Justin is a dedicated father who wants to teach his children about Bee Conservation. He searched the web and App stores for an easy way to learn more about bee conservation. He is surprised to find several sites that discuss bee conservation, but none listed all the ways he could help save the bees in one easy-to-use app or website.
January - July 2022
1 In 3 bites of food are pollinated by bees, and bees have become endangered due to loss of habitat and pesticides. I was inspired to create this website and mobile app to help those concerned about bee conservation find easy ways to help save bees.
Create a dedicated mobile app and responsive website that will make it easy for Justin to find out what he can do to help save the bees.
UX designer: Lead the app and responsive website design from conception to delivery.
Conduct interviews, paper and digital wireframing, low and high fidelity prototyping, conducting usability studies, accounting for accessibility, iterating on designs, determining information architecture, and responsive design.
Why was design involved:
Bees are an integral part of our environment; without bees pollinating our food, our food supply could become endangered. If we do something to help preserve bee habitats now, we can prevent bees from becoming extinct and conserve our food supply. Understanding the needs of people like Justin who are concerned about bee conservation helps me to create an easy-to-use dedicated mobile app and responsive website that will make it easy to find out what you can do to help save the bees.
Understanding the user:
I created two personas, Petra and Justin, to guide me through the design process.
Petra is a busy RN who needs an app that will give her insights on what she can do to save the bees because she wants to do all she can to save the bees.
Justin is a dedicated father who needs a quick, easy way to find out if he is doing everything he can to save the bees because he has kids to wrangle and needs to find the information as quickly as possible.
In my competitive audit, I found several Bee conservation sites on the web, but none listed all the ways people could help save the bees in one easy-to-use app or website.
I did a quick ideation exercise for ideas on how to address gaps identified in the competitive audit. Specifically, on how to create a bee sanctuary, I found that a list of steps worked best.
Starting the design:
After sketching paper wireframes, I moved into Adobe XD and began designing my digital wireframes and low-fidelity prototypes. My goal was the ease of use; I found in my research that my user flow was confusing. Feedback from users helped make it more user-friendly.
I changed the page title from What YOU Can Do to a clear You Can Help.
I Moved the Build a Bee Sanctuary above Flowers That Attract Bees for a clear user flow.
Scenario=User wants to know what they can do to help save the bees.
User Feels= Excited, a little overwhelmed
My goal for the user=To help them quickly find out what they can do to help
Tone=Friendly, helpful, clear
Message= You can help
In the low-fidelity prototype, users were confused about What You Can Do and Build a Bee Sanctuary; I found switching their location and changing the wording made things less confusing.
Link to low-fidelity prototype:
Usability study: parameters
I conducted two moderated usability studies, one on the low-fidelity design and the second on the high-fidelity design.
Five participants, three with low vision.
I conducted two moderated usability studies at my home in Covington, Kentucky.

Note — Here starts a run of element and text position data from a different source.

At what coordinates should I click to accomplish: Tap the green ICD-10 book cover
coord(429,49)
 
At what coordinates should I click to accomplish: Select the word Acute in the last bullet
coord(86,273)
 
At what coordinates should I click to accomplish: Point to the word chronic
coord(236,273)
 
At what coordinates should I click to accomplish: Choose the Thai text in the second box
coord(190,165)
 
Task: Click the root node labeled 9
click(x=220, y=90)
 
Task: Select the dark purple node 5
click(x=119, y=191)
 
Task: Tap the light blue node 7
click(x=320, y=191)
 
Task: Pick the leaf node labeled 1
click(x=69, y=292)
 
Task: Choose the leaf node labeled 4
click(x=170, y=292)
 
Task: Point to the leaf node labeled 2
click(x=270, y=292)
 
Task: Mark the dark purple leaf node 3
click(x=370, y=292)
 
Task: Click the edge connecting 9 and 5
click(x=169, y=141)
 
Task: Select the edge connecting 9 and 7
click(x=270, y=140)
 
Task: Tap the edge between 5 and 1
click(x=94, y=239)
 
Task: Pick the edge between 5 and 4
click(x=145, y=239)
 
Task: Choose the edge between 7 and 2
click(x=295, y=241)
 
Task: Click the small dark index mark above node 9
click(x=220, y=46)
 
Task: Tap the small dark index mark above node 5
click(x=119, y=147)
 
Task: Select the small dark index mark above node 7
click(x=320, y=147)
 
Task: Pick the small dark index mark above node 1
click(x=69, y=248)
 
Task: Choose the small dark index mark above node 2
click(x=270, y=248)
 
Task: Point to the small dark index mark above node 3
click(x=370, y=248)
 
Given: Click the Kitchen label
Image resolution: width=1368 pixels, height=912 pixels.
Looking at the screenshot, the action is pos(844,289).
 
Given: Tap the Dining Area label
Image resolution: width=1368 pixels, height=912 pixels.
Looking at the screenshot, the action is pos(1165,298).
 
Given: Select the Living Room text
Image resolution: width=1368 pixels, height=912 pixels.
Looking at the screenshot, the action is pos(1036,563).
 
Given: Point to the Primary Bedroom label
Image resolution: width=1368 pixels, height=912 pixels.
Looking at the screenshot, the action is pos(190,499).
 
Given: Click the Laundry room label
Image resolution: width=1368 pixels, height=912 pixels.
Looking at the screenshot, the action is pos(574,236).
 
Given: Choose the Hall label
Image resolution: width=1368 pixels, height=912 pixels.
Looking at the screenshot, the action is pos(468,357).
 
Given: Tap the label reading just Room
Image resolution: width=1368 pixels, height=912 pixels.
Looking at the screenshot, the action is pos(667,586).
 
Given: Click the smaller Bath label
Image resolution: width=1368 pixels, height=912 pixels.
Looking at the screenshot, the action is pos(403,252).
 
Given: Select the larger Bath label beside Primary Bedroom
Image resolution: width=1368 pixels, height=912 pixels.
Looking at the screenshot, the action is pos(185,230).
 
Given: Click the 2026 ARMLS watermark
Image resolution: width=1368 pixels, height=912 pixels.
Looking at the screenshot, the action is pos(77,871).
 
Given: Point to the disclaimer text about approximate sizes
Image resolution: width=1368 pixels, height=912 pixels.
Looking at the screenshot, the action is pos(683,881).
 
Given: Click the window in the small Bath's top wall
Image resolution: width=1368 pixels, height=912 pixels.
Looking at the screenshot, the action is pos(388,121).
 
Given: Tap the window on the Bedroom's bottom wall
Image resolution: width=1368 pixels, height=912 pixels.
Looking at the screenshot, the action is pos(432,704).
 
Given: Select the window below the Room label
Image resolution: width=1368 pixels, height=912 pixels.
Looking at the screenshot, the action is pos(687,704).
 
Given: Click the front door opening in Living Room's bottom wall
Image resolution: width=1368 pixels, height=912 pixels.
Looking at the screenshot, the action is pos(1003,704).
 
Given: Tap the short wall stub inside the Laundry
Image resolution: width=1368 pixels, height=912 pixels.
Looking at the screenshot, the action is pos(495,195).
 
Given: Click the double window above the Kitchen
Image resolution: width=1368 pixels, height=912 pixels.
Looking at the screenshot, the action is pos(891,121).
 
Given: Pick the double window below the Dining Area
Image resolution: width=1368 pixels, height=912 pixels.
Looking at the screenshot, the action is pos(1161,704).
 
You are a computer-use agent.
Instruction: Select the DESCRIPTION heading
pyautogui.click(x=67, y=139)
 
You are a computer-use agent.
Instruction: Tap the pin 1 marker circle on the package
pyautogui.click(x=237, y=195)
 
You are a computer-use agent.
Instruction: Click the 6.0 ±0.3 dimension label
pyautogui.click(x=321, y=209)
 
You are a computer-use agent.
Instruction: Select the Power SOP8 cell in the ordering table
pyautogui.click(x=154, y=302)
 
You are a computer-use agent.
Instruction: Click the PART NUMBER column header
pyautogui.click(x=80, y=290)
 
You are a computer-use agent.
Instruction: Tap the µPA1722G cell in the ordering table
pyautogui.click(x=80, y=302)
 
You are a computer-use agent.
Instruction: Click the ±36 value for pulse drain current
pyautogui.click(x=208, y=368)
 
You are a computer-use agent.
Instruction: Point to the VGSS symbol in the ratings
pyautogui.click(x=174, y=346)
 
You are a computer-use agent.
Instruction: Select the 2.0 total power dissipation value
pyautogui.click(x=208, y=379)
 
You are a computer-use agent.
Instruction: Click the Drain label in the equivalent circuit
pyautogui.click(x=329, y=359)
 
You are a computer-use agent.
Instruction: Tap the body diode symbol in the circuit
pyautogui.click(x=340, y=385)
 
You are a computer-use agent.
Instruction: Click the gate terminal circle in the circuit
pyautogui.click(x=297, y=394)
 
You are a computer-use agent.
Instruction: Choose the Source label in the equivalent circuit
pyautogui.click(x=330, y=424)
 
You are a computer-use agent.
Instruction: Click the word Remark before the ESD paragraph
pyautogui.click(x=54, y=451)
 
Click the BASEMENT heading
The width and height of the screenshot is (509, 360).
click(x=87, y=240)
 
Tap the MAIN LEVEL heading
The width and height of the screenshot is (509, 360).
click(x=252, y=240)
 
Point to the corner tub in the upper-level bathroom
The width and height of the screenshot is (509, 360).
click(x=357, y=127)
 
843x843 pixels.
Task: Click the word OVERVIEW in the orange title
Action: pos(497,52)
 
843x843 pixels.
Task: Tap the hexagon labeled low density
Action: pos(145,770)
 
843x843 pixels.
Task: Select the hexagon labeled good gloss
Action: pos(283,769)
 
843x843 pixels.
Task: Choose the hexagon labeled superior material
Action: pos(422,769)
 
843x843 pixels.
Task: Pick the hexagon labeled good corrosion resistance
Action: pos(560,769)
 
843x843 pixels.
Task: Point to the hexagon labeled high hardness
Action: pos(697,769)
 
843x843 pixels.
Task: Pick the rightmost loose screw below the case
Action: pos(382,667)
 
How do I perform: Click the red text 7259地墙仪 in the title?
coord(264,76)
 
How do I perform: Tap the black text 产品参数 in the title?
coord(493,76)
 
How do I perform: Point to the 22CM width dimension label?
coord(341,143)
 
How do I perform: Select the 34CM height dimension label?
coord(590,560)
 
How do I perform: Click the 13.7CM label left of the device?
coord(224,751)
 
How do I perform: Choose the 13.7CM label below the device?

I assumed the app was easy to use. I discovered it was confusing, inconsistent, and hard to navigate. Feedback received through research showed that users would be willing to work towards saving bees if they had access to an easy-to-use tool that would guide them through the process.
Refining the design:
Based on the insights from usability studies. The user flow was confusing; I needed to change the wording and location of the links to clear things up. Additional user research found that pricing was inconsistent; I added pricing to all detail screens.
Before the usability study After the usability study
Before the usability study After the usability study
Links to High fidelity prototypes:
All type is 14 points or more, except for the image credits.
Low Vision and color blindness:
Contrasting colors are used throughout the design
Alt text is provided for all images.
With app designs completed, I started work on designing the responsive website. I used the BEE AWARE sitemap to guide the organizational structure of each screen design to ensure a cohesive experience across devices.
The responsive website and mobile app are simple to use and are an easy way for users can find ways to become involved in the bee conservation effort. It prevents bees from becoming extinct and strengthens our food supply.
Users shared that the app made bee conservation something that they could easily do.
One quote from a user was:
“I believe in BEE AWARE; it’s pretty impressive and easy to follow.” ~Cristian Wolf
What I learned:
I learned what is clear to me is not necessarily easy for everyone. I needed to make the links on the home page clickable all around the words, rather than just making the words clickable. That the pricing was inconsistent, and the wording was confusing. I learned that attention to detail is paramount before testing.
Add more educational resources for users to learn about bees and their conservation.
I am satisfied with how it turned out. I will show the app to a few Bee conservancy sites and see if they would be interested in using it.
If I find a site interested in my design, I would make any necessary changes and send it to the developers to code.
Thank you, For reviewing my BEE AWARE App and Responsive Website!